--- Data provided ---
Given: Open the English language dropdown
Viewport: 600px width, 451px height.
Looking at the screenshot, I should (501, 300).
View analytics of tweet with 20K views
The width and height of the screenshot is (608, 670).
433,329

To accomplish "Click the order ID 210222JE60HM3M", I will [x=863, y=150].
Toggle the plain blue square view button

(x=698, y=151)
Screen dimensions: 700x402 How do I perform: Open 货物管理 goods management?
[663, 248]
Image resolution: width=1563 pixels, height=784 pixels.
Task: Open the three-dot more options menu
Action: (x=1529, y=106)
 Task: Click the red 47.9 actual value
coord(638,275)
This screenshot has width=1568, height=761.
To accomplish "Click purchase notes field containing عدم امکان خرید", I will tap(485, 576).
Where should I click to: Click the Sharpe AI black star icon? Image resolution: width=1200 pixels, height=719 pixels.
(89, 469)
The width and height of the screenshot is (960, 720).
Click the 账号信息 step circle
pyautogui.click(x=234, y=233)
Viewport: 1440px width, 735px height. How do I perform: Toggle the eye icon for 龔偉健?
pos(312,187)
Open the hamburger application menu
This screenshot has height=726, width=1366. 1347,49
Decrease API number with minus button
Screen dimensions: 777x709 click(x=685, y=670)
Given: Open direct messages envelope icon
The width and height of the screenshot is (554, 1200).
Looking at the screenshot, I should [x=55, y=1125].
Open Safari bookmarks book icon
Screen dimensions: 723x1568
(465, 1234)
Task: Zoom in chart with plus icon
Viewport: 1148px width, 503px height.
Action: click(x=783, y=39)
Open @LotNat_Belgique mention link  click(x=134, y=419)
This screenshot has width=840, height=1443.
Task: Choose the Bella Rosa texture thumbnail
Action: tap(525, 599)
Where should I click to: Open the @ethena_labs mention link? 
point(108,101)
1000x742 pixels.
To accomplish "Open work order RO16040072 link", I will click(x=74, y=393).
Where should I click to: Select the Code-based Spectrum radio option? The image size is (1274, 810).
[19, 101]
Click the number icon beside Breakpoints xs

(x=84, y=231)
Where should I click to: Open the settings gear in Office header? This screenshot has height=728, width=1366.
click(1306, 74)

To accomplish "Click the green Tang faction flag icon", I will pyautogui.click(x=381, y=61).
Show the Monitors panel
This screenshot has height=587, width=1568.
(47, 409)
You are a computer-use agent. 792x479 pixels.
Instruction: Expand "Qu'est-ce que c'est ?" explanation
---
(Task to carry out) Type the data again exactly. Leave nothing out.

(Final answer)
Given: Open the English language dropdown
Viewport: 600px width, 451px height.
Looking at the screenshot, I should (501, 300).
View analytics of tweet with 20K views
The width and height of the screenshot is (608, 670).
433,329

To accomplish "Click the order ID 210222JE60HM3M", I will [x=863, y=150].
Toggle the plain blue square view button

(x=698, y=151)
Screen dimensions: 700x402 How do I perform: Open 货物管理 goods management?
[663, 248]
Image resolution: width=1563 pixels, height=784 pixels.
Task: Open the three-dot more options menu
Action: (x=1529, y=106)
 Task: Click the red 47.9 actual value
coord(638,275)
This screenshot has width=1568, height=761.
To accomplish "Click purchase notes field containing عدم امکان خرید", I will tap(485, 576).
Where should I click to: Click the Sharpe AI black star icon? Image resolution: width=1200 pixels, height=719 pixels.
(89, 469)
The width and height of the screenshot is (960, 720).
Click the 账号信息 step circle
pyautogui.click(x=234, y=233)
Viewport: 1440px width, 735px height. How do I perform: Toggle the eye icon for 龔偉健?
pos(312,187)
Open the hamburger application menu
This screenshot has height=726, width=1366. 1347,49
Decrease API number with minus button
Screen dimensions: 777x709 click(x=685, y=670)
Given: Open direct messages envelope icon
The width and height of the screenshot is (554, 1200).
Looking at the screenshot, I should [x=55, y=1125].
Open Safari bookmarks book icon
Screen dimensions: 723x1568
(465, 1234)
Task: Zoom in chart with plus icon
Viewport: 1148px width, 503px height.
Action: click(x=783, y=39)
Open @LotNat_Belgique mention link  click(x=134, y=419)
This screenshot has width=840, height=1443.
Task: Choose the Bella Rosa texture thumbnail
Action: tap(525, 599)
Where should I click to: Open the @ethena_labs mention link? 
point(108,101)
1000x742 pixels.
To accomplish "Open work order RO16040072 link", I will click(x=74, y=393).
Where should I click to: Select the Code-based Spectrum radio option? The image size is (1274, 810).
[19, 101]
Click the number icon beside Breakpoints xs

(x=84, y=231)
Where should I click to: Open the settings gear in Office header? This screenshot has height=728, width=1366.
click(1306, 74)

To accomplish "Click the green Tang faction flag icon", I will pyautogui.click(x=381, y=61).
Show the Monitors panel
This screenshot has height=587, width=1568.
(47, 409)
You are a computer-use agent. 792x479 pixels.
Instruction: Expand "Qu'est-ce que c'est ?" explanation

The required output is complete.